Un verdict controversé à Bayonne
Le tribunal judiciaire de Bayonne a rendu un verdict qui suscite l'incompréhension : un homme de 54 ans a été relaxé lundi 20 avril, alors qu'il était jugé pour des violences conjugales sur sa femme et des violences physiques et psychologiques sur ses deux enfants mineurs. Le parquet avait pourtant requis 18 mois de prison avec sursis probatoire pendant deux ans, accompagnés de mesures strictes de protection pour les victimes.
Six années d'accusations
Les faits reprochés s'étalaient sur une période de six ans, de janvier 2020 à janvier 2026, au domicile familial situé à Urrugne, dans le Pays basque. La femme, qui avait initialement déposé plainte pour viols, a décrit avoir vécu « un enfer » durant ces années. Ses deux enfants, nés en 2009 et 2011, ont également témoigné des violences subies, commençant alors qu'ils avaient moins de 15 ans.
Selon les éléments du dossier, l'homme exerçait un contrôle total sur le foyer, où le « silence » devait régner. Il interdisait à son épouse tout contact avec des hommes, y compris dans le cadre professionnel, et lui interdisait également d'aller danser. Les insultes étaient quotidiennes, la traitant régulièrement de « salop* », de « prostituée » ou « d'alcoolique ».
Des conséquences psychologiques profondes
Ces violences verbales répétées ont eu des conséquences graves sur la santé mentale de la victime, qui souffre désormais d'hypervigilance et d'un début d'alcoolisme.

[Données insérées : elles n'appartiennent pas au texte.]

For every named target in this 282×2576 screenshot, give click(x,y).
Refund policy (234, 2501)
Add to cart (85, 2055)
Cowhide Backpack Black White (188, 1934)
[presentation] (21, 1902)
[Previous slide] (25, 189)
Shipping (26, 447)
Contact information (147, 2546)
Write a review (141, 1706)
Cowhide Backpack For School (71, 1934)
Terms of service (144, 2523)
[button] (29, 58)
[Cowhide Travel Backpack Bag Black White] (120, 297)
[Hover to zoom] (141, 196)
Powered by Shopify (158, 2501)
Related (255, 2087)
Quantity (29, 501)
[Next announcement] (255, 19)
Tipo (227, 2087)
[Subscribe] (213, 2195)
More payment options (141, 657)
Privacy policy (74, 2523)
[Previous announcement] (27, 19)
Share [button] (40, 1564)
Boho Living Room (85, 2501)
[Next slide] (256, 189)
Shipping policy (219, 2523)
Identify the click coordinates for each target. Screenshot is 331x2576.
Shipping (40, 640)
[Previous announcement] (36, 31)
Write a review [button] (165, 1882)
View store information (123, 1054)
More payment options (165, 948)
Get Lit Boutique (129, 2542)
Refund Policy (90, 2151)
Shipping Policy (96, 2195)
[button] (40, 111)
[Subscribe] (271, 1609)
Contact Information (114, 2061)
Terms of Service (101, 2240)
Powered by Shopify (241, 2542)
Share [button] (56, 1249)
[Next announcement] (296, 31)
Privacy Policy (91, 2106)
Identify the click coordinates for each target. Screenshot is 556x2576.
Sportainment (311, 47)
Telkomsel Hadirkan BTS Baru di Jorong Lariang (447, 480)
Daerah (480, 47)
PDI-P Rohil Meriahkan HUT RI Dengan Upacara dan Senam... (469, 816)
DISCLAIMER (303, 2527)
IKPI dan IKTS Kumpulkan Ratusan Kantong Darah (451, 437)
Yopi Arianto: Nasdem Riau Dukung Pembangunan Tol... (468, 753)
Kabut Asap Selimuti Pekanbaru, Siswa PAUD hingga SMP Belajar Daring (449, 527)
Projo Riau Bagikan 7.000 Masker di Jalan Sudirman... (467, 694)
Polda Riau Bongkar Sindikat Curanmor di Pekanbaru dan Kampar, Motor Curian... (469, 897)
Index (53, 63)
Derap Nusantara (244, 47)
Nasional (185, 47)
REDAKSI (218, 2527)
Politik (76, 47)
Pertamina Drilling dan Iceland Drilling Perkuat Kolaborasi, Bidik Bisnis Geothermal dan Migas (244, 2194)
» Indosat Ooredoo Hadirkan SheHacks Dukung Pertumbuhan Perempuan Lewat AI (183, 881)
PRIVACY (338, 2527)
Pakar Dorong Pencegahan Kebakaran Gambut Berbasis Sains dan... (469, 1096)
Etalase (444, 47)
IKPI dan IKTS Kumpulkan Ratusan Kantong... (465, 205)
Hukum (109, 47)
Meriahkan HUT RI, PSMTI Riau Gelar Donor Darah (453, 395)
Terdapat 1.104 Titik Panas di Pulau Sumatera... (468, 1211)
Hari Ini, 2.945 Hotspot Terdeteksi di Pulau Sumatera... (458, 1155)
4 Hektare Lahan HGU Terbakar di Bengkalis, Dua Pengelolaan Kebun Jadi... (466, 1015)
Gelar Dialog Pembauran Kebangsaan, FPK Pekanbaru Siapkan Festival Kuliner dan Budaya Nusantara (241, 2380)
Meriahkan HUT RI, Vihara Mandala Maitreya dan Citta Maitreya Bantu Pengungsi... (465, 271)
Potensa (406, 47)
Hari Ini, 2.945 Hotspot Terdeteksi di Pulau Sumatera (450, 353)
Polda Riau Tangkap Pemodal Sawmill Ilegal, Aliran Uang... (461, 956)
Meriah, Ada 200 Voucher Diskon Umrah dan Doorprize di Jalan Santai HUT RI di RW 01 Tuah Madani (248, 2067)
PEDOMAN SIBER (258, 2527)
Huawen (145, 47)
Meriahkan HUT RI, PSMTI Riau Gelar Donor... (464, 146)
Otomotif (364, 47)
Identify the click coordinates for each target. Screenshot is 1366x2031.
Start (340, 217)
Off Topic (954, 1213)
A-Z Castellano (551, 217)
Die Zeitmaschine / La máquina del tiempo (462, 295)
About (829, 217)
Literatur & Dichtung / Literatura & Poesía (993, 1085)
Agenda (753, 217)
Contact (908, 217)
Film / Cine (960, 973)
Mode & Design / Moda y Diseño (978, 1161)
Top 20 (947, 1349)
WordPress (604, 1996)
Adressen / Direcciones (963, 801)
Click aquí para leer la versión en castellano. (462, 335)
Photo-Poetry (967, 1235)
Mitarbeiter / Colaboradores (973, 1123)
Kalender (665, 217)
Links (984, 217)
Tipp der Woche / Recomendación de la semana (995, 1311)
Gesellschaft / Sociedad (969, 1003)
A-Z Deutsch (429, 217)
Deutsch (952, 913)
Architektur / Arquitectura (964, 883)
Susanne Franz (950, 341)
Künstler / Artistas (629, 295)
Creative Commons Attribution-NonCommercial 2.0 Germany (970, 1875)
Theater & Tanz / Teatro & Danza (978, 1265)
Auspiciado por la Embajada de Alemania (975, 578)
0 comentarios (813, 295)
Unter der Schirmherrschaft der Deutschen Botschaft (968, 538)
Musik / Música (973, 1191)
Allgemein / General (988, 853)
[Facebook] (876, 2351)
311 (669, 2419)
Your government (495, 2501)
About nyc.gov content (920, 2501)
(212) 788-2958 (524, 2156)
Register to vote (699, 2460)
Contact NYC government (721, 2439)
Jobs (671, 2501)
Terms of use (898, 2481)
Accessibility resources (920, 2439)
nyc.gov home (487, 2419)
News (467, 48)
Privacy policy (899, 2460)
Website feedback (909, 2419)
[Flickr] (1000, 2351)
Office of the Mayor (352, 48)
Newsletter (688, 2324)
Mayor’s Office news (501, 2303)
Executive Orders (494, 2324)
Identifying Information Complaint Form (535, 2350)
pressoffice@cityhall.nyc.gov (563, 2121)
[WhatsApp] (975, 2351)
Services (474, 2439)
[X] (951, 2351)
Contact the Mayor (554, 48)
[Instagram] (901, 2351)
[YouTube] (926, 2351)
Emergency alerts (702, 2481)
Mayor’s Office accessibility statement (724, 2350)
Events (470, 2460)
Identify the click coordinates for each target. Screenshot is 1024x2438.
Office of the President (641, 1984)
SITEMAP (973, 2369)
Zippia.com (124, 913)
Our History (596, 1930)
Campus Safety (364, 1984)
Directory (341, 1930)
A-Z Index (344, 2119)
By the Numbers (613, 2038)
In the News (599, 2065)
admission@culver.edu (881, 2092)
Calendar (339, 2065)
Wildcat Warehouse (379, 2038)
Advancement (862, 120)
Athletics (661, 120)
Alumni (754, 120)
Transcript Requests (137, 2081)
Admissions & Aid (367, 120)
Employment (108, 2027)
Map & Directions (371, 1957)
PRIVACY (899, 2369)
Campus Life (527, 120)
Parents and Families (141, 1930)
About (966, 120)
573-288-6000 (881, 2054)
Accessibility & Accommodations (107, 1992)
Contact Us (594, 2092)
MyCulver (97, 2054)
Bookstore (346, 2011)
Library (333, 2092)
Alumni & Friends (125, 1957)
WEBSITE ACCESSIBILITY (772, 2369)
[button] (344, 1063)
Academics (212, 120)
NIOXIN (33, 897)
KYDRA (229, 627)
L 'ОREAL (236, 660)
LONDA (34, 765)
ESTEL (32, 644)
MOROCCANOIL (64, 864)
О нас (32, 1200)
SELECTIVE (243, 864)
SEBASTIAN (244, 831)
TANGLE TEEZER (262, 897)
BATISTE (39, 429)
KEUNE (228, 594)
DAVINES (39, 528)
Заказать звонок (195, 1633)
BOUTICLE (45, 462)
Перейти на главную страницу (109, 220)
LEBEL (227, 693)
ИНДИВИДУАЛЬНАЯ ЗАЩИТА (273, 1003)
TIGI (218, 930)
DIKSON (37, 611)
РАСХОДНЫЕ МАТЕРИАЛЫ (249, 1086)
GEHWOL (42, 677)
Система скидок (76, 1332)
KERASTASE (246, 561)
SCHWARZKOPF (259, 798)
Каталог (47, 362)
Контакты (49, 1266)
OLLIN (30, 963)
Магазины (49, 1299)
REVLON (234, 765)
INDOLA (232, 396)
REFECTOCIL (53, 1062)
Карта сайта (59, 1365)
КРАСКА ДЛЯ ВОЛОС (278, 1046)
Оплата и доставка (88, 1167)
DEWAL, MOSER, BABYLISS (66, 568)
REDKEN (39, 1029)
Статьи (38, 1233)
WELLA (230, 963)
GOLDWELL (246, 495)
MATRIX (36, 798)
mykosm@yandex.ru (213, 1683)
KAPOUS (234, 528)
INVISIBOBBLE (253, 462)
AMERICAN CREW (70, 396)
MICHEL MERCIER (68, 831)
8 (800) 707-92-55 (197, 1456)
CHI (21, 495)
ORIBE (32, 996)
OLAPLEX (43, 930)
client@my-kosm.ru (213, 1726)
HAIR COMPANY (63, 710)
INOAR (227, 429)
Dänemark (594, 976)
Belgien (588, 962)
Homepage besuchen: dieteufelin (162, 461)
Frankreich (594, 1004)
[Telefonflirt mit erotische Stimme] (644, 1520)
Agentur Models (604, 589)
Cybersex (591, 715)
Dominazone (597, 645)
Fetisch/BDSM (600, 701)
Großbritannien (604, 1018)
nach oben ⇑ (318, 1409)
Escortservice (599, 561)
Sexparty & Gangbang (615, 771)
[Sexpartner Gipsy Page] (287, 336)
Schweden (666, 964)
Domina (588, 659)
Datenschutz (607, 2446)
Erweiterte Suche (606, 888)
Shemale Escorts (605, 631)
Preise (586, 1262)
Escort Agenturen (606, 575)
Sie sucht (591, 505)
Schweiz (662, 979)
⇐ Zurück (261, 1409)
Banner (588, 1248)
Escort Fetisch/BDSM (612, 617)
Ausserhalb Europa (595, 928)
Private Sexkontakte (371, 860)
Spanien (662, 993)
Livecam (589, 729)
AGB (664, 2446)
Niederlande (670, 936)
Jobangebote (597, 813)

Paradoxalement, elle conservait une certaine estime pour son mari, lui reconnaissant de lui avoir « permis de devenir mère ».
Les enfants ont confirmé aux gendarmes les violences physiques et psychologiques infligées à leur mère, ainsi que celles qu'ils subissaient personnellement. Ils ont évoqué des gifles et des fessées régulières. La fille a particulièrement souffert, se faisant traiter de « put* » et de « grosse », développant depuis des troubles alimentaires et du sommeil.
Un médecin a prescrit des jours d'incapacité totale de travail (ITT) pour toute la famille : 10 jours pour la mère, cinq jours pour la fille et deux jours pour le fils, témoignant de l'impact des violences psychologiques subies.
La défense catégorique de l'accusé
À la barre, l'homme originaire de Côte d'Ivoire est resté inflexible, niant catégoriquement tous les faits qui lui étaient reprochés. « Jamais je ne frapperais mes enfants. Je connais les conséquences, j'ai travaillé à Unicef », a-t-il déclaré, affirmant considérer son fils comme « la prunelle de ses yeux ».
Il n'a reconnu que de simples « chamailleries de couple », argumentant que « si je l'avais violentée, cela se serait su dans un petit village comme Urrugne ».
L'argumentaire de la défense
Son avocat, Me Nouhou Diallo, a plaidé la relaxe en soutenant qu'« il n'y avait aucune preuve de violences physiques, aucune trace ». Selon lui, l'accusation s'était « rabattue sur les violences psychologiques, en se basant simplement sur des expertises », mais cela ne constituait pas « une preuve suffisante pour caractériser des violences ».
Il a rappelé aux juges que « le doute doit toujours guider nos pas dans les juridictions », un principe qui semble avoir pesé dans la décision finale.
La déception de la partie civile
L'avocate de la partie civile a exprimé sa profonde déception, regrettant que le prévenu n'ait reconnu « aucune erreur ». « La famille sera déçue », a-t-elle déclaré, anticipant l'impact psychologique de ce verdict sur des victimes qui « avaient peur de lui » selon les termes du parquet.
Le tribunal a finalement décidé de relaxer l'homme, estimant qu'il n'existait pas suffisamment d'éléments pour caractériser les violences alléguées. Sous contrôle judiciaire depuis janvier, il est reparti libre du tribunal, échappant aux lourdes sanctions requises par le ministère public.
Le parquet avait pourtant demandé des mesures de protection substantielles : interdiction d'entrer en contact avec les victimes, interdiction de paraître à Urrugne, obligation de soin et retrait de l'autorité parentale. Ces demandes restent sans suite suite à la relaxe prononcée par le tribunal.